● WORK TO COMPLETE
Return copies of the lines below that mention "computer".

● RECORDS FOR THIS TASK
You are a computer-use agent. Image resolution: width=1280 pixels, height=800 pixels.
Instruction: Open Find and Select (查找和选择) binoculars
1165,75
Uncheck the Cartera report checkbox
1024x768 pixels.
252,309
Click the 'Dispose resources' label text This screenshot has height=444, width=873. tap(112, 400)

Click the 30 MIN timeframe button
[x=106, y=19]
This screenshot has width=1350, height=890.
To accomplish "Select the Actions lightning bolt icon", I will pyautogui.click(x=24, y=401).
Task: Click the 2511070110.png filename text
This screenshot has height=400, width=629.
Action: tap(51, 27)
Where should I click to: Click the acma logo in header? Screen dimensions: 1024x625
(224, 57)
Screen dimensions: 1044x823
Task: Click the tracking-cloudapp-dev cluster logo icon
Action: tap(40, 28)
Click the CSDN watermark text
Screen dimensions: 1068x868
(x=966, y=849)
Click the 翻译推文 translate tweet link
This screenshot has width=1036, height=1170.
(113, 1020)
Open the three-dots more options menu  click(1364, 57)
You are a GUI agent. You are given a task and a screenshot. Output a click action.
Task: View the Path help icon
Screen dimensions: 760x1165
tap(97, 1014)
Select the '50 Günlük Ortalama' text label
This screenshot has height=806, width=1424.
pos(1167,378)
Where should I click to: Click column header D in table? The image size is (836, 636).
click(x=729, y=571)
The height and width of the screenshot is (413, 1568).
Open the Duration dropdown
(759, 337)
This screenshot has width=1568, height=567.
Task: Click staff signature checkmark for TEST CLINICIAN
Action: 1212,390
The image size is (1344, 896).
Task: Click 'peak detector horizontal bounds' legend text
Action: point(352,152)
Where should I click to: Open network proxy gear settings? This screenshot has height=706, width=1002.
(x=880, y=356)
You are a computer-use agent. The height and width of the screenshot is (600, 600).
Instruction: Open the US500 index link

● ANSWER TO THIS EXERCISE
You are a computer-use agent. Image resolution: width=1280 pixels, height=800 pixels.
You are a computer-use agent. The height and width of the screenshot is (600, 600).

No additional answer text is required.